Nel 1993, quando D.A.R.E. andava ancora per la maggiore, ho avuto modo
di partecipare ad uno di questi seminari scolastici nella scuola
superiore che frequentavo all’epoca. Era evidente dai commenti dei miei
compagni di classe che l’evento aveva tre principali funzioni: saltare
qualche ora di lezione, deridere le affermazioni stravaganti sugli
effetti mortali della marijuana (magari dandosi appuntamento a ‘sfidare
la morte’ all’uscita dalla scuola) e infine soddisfare la cuorisita’
adolescenziale per le armi da fuoco. Il seminario termino’ con una
lunga sequela di richieste al malcapitato poliziotto di mostrare la sua
pistola d’ordinanza.
Ma tutto questo e’ accaduto in un Paese lontano lontano. E cosi’, come
se niente fosse, nel nostro Paese diamo oggi vita a programmi di
‘prevenzione’ che ricalcano le tecniche di D.A.R.E. A Varese, sono
addirittura i cani antidroga ad impartire lezioni agli studenti. ‘La
droga a scuola non può essere tollerata’, e per prevenire il consumo di
droga, lo scorso 22 aprile e’ stata offerta una dimostrazione agli
studenti delle medie di Varese da parte della forze dell’ordine. ‘Un
modo per far loro vedere cosa succede a chi infrange la legge’, riporta
un quotidiano locale. Dopo un corso teorico in aula condotto da un
maresciallo della Guardia di Finanza, sempre secondo le cronache
locali, i cani antidroga si sono esibiti nella ricerca di sostanze
illegali, per poi simulare un arresto con tanto di tentativo di fuga.
Insomma, un D.A.R.E. in versione cinofila. Dai kit antidroga
distribuiti gratuitamente alle famiglie, alle ispezioni di polizia
nelle scuole, l’Italia di oggi sta imitando gli Stati Uniti di ieri.
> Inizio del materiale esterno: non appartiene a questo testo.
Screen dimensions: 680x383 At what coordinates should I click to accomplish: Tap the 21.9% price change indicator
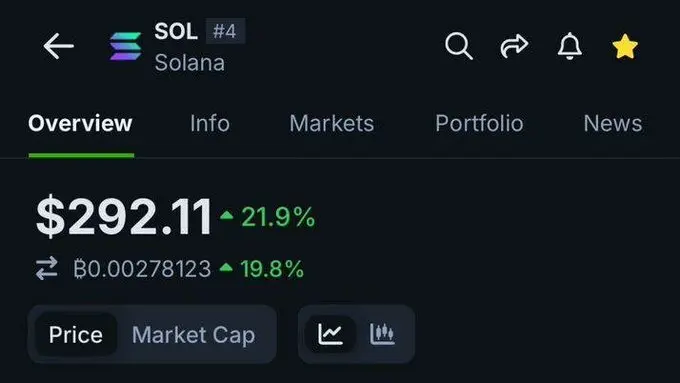pos(268,216)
Mi chiedo, ma come e’ possibile tutto questo alla luce dell’esperienza americana? Dopo averci riflettuto un po’, credo di aver trovato le risposte:
1. I marescialli della Guardia di Finanza, i dirigenti
scolastici e gli amministratori locali hanno forse qualche lacuna con
l’inglese. Cio’ inibisce l’accesso agli studi sulle tossicodipendenze
pubblicati sulle riviste scientifiche internazionali (ammesso e non
concesso che siano comunque di loro interesse).
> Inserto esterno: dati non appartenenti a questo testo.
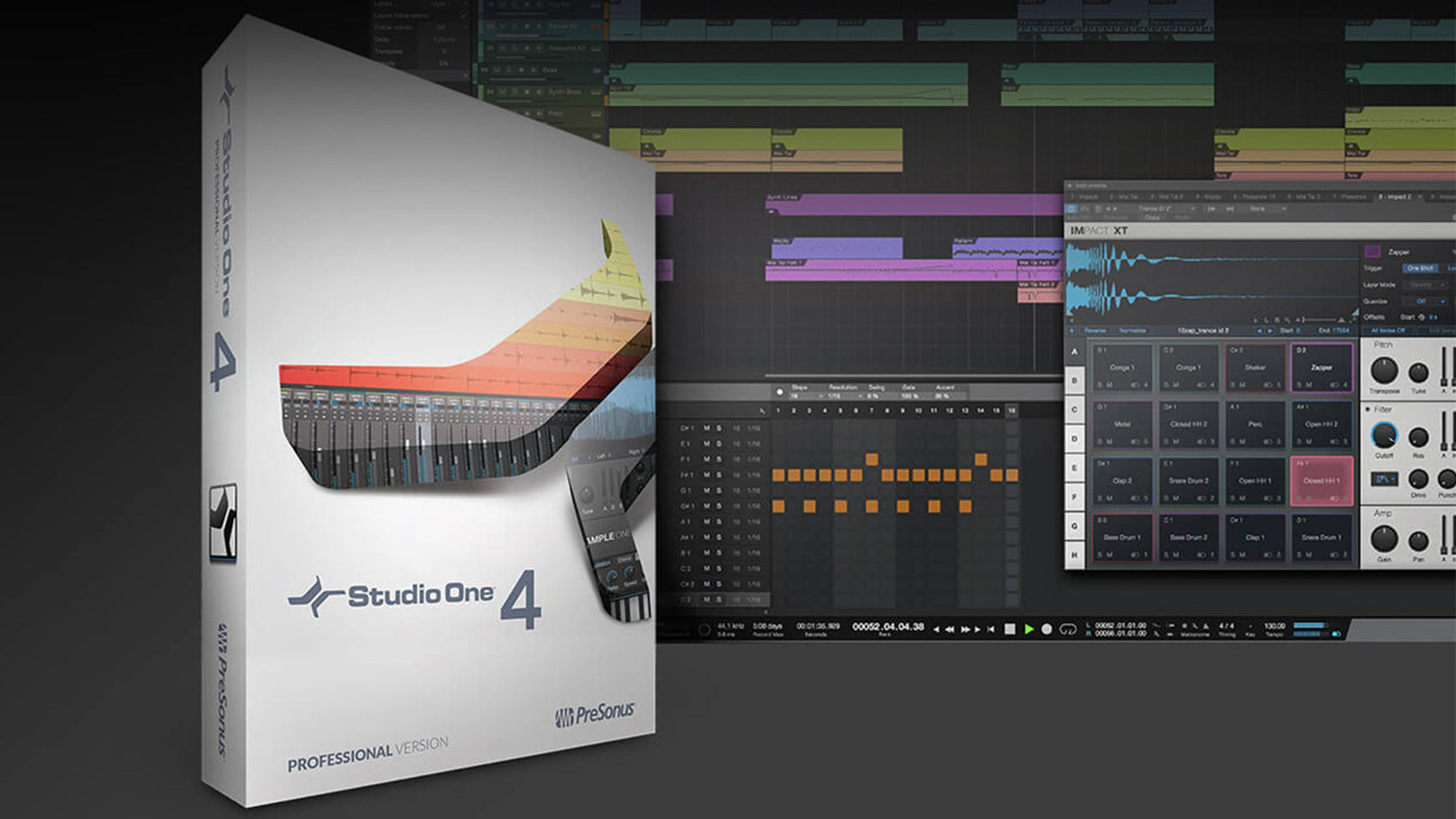Toggle the Loop button in transport bar

coord(1067,629)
2. I promotori del D.A.R.E. all’italiana possono contare sulla
condizione disastrata della ricerca scientifica nel nostro Paese.
Insomma, meno studiosi fra le scatole che potrebbero dimostrare
l’inefficacia e addirittura la pericolosita’ del loro operato.
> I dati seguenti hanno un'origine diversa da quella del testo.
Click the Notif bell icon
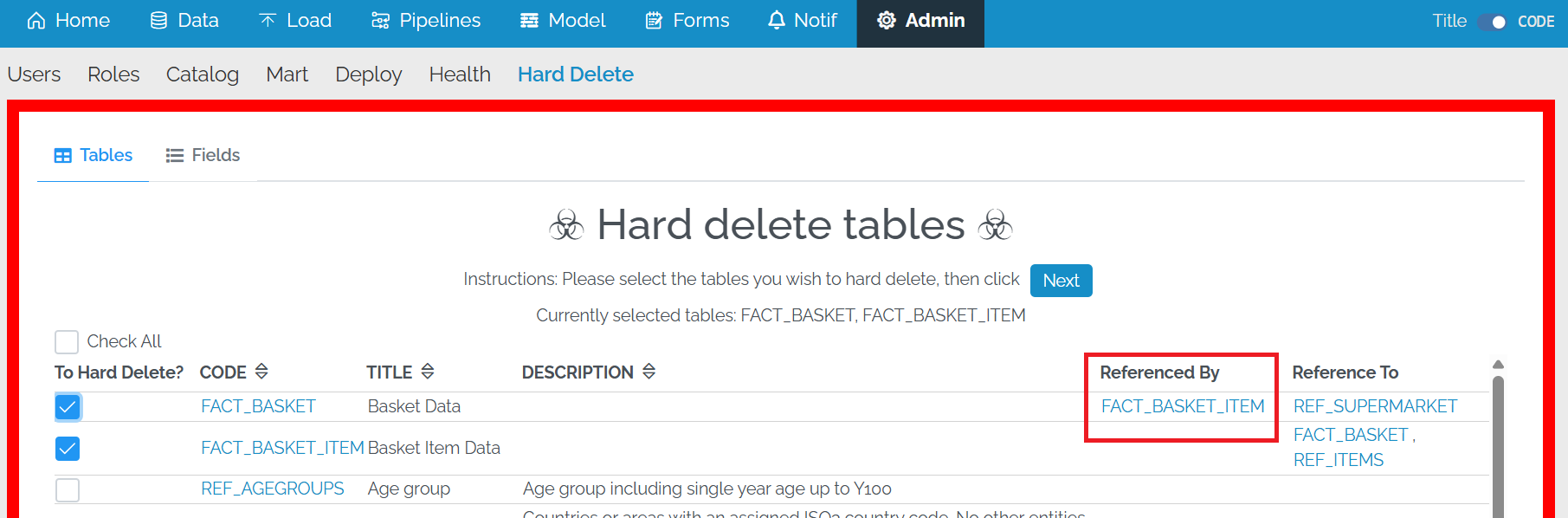pyautogui.click(x=777, y=21)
3. E’ innegabile che mandare uomini armati e cani antidroga
nelle scuole abbia un suo fascino elettorale, in particolar modo per
quei genitori comprensibilmente terrorizzati dalla retorica mediatica
dell’emergenza continua (emergenza che, per la quasi totalita’ della
comunita’ scientifica internazionale, e’ spesso causata da leggi e
programmi ispirati alla sola repressione piuttosto che alla prevenzione
e alla riduzione sanitaria del danno).
Che fare? Sinceramente, anche alla luce di cio’ che sta
accadendo nel mondo della politica parlamentare, non lo so. Le chance
che un Governo italiano, di qualsiasi parte politica, segua le
indicazioni degli operatori e degli studiosi della tossicodipendenza,
sono pari a zero. Dovremo quindi attendere che sia l’Europa ad indicarci (o imporci) nuovi strumenti per la lotta alle dipendenze.
Nel frattempo, c’e’ solo da augurarsi che il ‘D.A.R.E. di noi altri’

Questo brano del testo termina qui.